What my dad did not address was what the little voice inside him said about how much longer he might live. He’s an engineer by profession so a conversation based on data gave him what he needed to know to accept additional support. And my hope is that with the prompting of a hospice chaplain, social worker, or nurse he will reflect a bit more on how he wants this last chapter of life to play out so he can enjoy the remainder of his days.

The Impact of Assisted Living on Hospice Decision-Making: A Family’s Perspective

One area that I failed to realize at the time was the impact that my dad being in an assisted living community made on my thought process. If my dad was in my personal home and my wife and daughter and I were taking care of him then I would have accepted the support of hospice much more quickly as the relief provided to us as caregivers would have meant the world. But aren’t the caregivers in the assisted living community the same as my extended family? Aren’t they tasked with the daily care of my dad? Wouldn’t the additional support of hospice care allow the assisted living care team a moment of relief? Isn’t the assisted living truly my dad’s home? Of course, it is and now that we have decided to accept hospice one of my dad’s favorite things is that the additional support from the hospice care team will be a huge benefit to his assisted living care team family.

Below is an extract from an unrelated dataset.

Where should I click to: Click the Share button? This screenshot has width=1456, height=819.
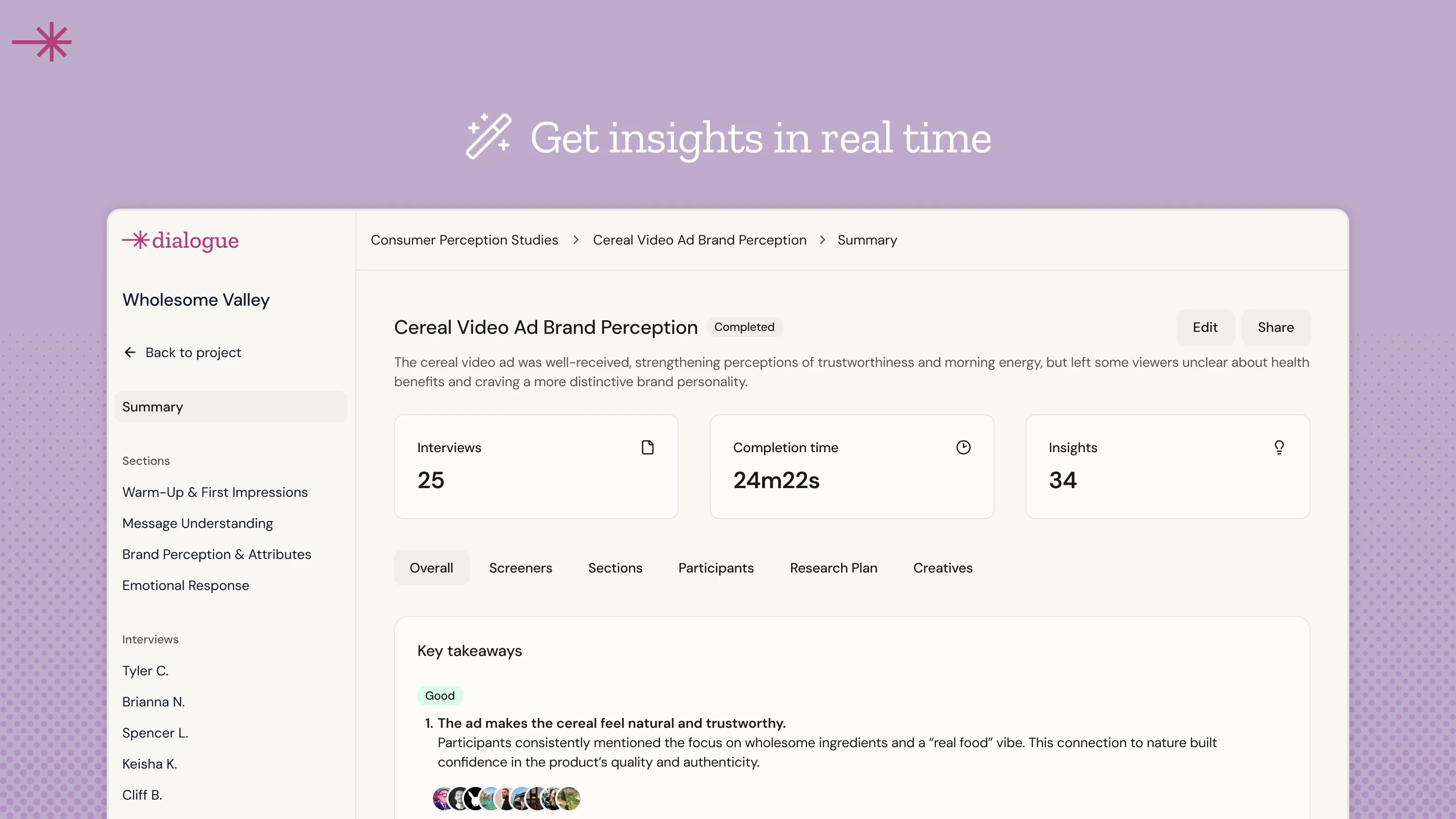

So where does that leave us? It leaves me talking to my sister and brother who both live in another state about the thought process and conversations had around this decision. I’m fortunate as I get along with my siblings and they trust my process and input. I could only imagine the difficulty of this decision if the siblings didn’t get along. And now I’ve made the call to the hospice company about bringing my dad on service. The wheels have been set in motion. I’m sure there will be more questions and conversations but I’m comfortable and satisfied that now is the right time for additional support and I’m grateful that the hospice benefit exists as a Medicare benefit in the USA as it’s making a big impact on the lives of its citizens including my dad.